Salário mínimo poderá subir acima da inflação novamente em 2027

O crescimento de 2,3% do PIB em 2025 representa o menor resultado econômico registrado nos últimos cinco anos

O salário mínimo deverá ter ganho real de 2,3% em 2027, percentual correspondente ao crescimento do Produto Interno Bruto (PIB) registrado em 2025. Esse aumento será aplicado além da reposição da inflação, seguindo a regra atual de valorização do piso nacional.

O cálculo do reajuste considera dois fatores: a inflação medida pelo Índice Nacional de Preços ao Consumidor, acumulada em 12 meses até novembro de 2026, e a variação do PIB de 2025. A soma desses indicadores definirá o valor final do mínimo a partir de janeiro de 2027.

O crescimento de 2,3% do PIB em 2025 representa o menor resultado econômico registrado nos últimos cinco anos. Em comparação, a economia brasileira avançou 4,8% em 2021, 3% em 2022, 3,2% em 2023 e 3,4% em 2024. Antes desse período, o resultado mais fraco havia sido em 2020, quando houve retração de 3,3% em razão da pandemia de COVID-19.

O valor exato do salário mínimo para 2027 ainda dependerá da inflação acumulada até novembro de 2026, dado que será divulgado somente no início do próximo ano pelo Instituto Brasileiro de Geografia e Estatística (IBGE).

Atualmente, o salário mínimo está fixado em R$ 1.621, após reajuste de R$ 103 em relação a 2025, quando o piso era de R$ 1.518. O aumento total foi de 6,79%, sendo 4,18% referentes à inflação calculada pelo INPC.

De acordo com as regras estabelecidas pelo Ministério da Fazenda, o ganho real do salário mínimo precisa respeitar os limites definidos pelo arcabouço fiscal. Essa norma estabelece que o aumento acima da inflação deve ficar entre 0,6% e 2,5%.

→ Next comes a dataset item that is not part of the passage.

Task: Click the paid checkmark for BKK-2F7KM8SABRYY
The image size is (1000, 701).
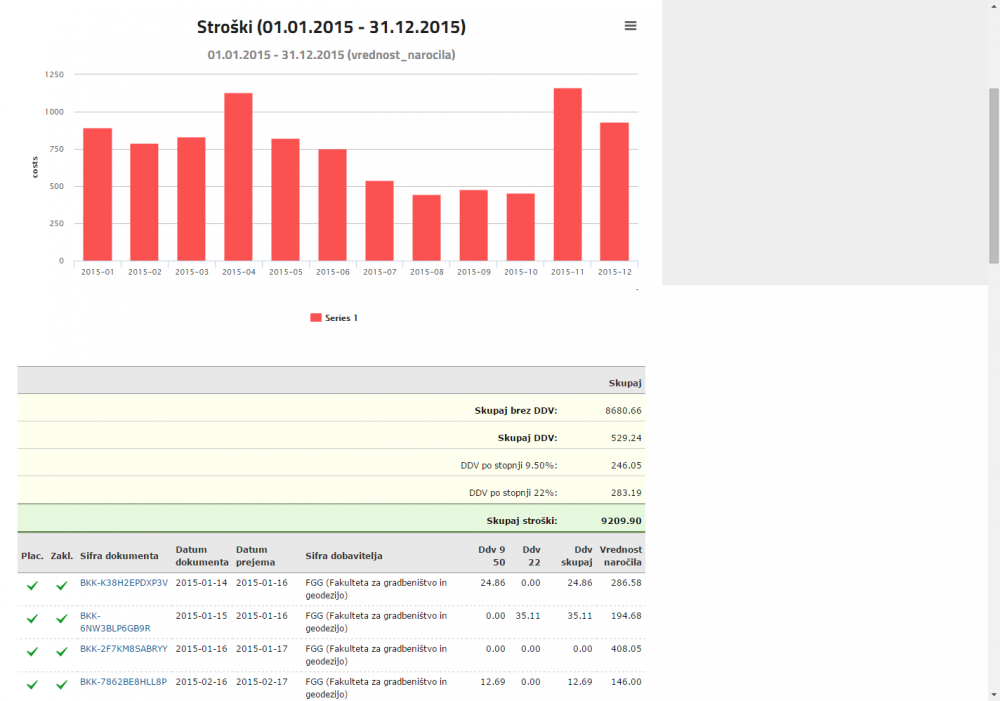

Como o PIB cresceu 2,3% em 2025, todo esse percentual poderá ser incorporado ao reajuste, já que está abaixo do teto permitido de 2,5%. Nos últimos anos, o crescimento econômico chegou a ultrapassar esse limite, mas o reajuste do mínimo acabou restrito ao valor máximo previsto pela regra fiscal.

Mesmo que o crescimento do PIB fosse inferior a 0,6%, o salário mínimo ainda teria um aumento real mínimo garantido nesse patamar.

Esses limites foram definidos no arcabouço fiscal com o objetivo de controlar a expansão dos gastos públicos. Na prática, o mecanismo cria um intervalo mínimo e máximo para o aumento real, tentando equilibrar a política de valorização do salário mínimo com a necessidade de manter as contas públicas sob controle.

Além disso, a regra também busca preservar espaço no orçamento para as chamadas despesas discricionárias, que são os gastos em que o governo tem maior liberdade para decidir onde aplicar recursos.

O salário mínimo corresponde ao menor valor mensal que um trabalhador pode receber no país por uma jornada regular. Ele também influencia diretamente as contas públicas, pois serve de referência para diversos benefícios sociais e previdenciários.

Benefícios como aposentadorias e pensões pagas pelo Instituto Nacional do Seguro Social (INSS) não podem ter valor inferior ao piso nacional. Sempre que o mínimo é reajustado, quem recebe benefícios vinculados a ele também passa a receber o novo valor.

Outro programa atrelado ao salário mínimo é o Benefício de Prestação Continuada (BPC), destinado a idosos e pessoas com deficiência em situação de baixa renda.

Embora alguns estados estabeleçam pisos salariais regionais superiores, nenhum deles pode fixar um valor abaixo do salário mínimo nacional.